[Data to examine]

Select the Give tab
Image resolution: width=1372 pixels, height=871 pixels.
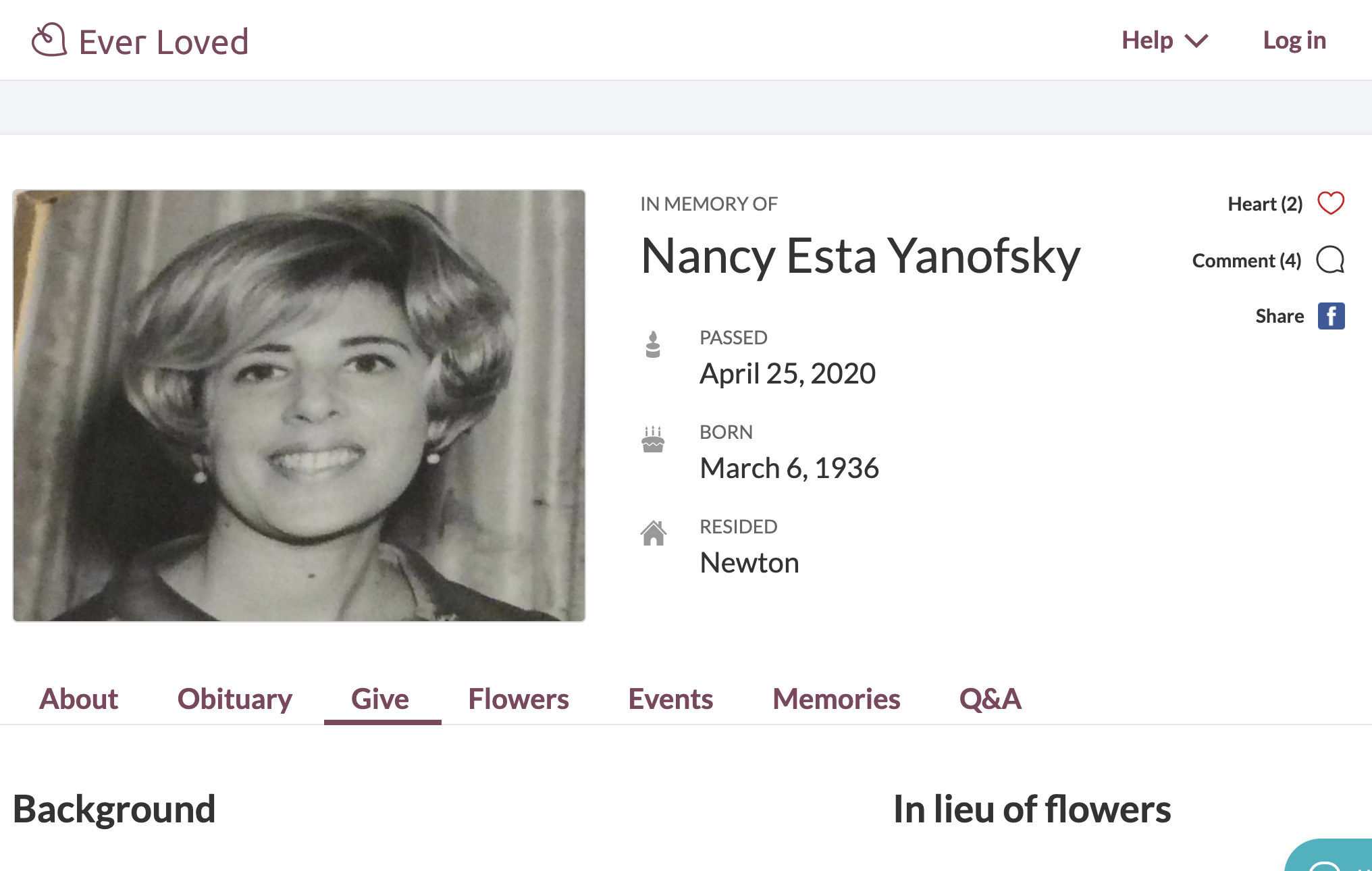380,699
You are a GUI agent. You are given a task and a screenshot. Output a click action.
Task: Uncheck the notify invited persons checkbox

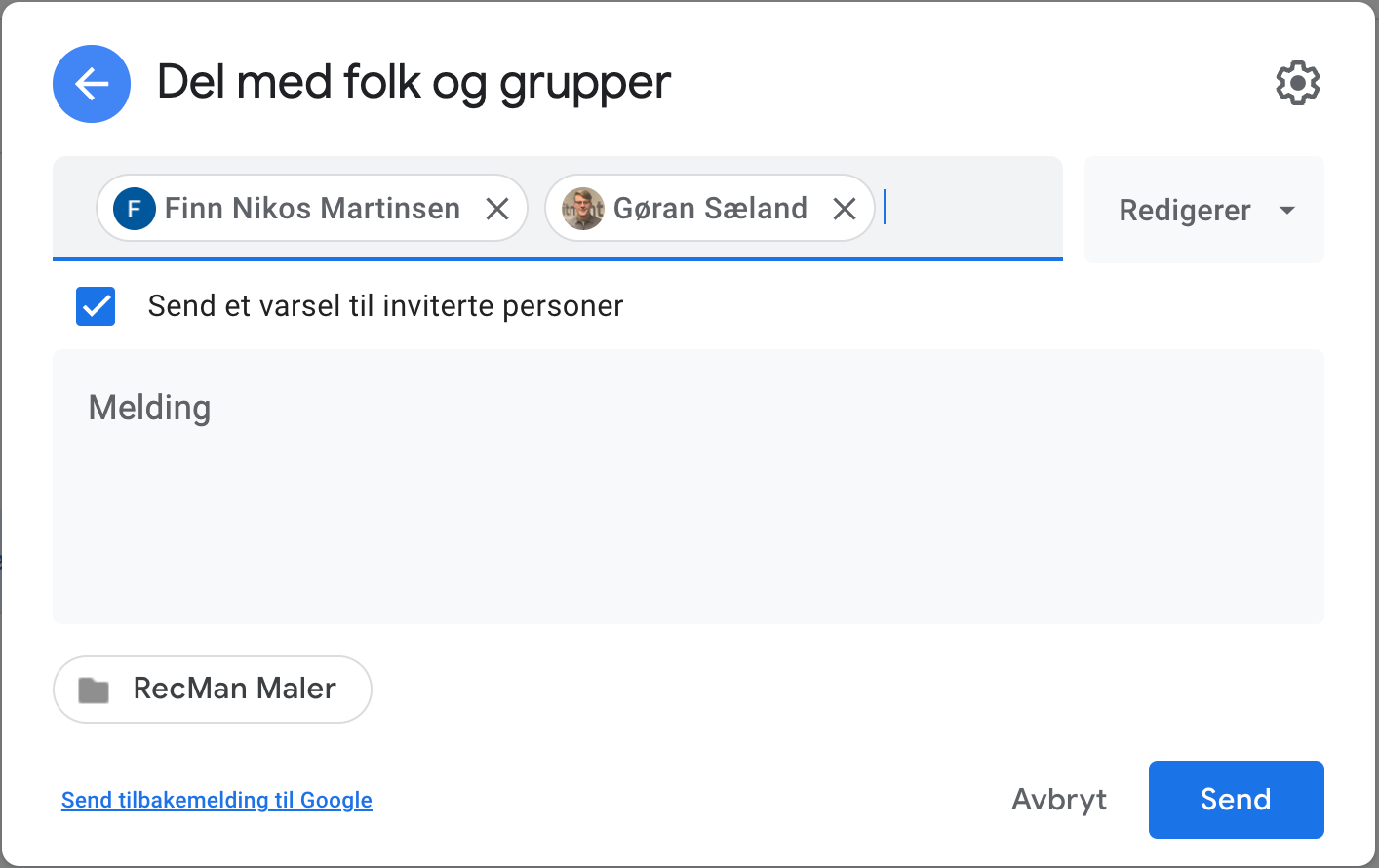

[/Data to examine]

__Exercise aim__. Give every record again without changing a word. Exclude the pictures.

__Expected output__.
Select the Give tab
Image resolution: width=1372 pixels, height=871 pixels.
380,699
You are a GUI agent. You are given a task and a screenshot. Output a click action.
Task: Uncheck the notify invited persons checkbox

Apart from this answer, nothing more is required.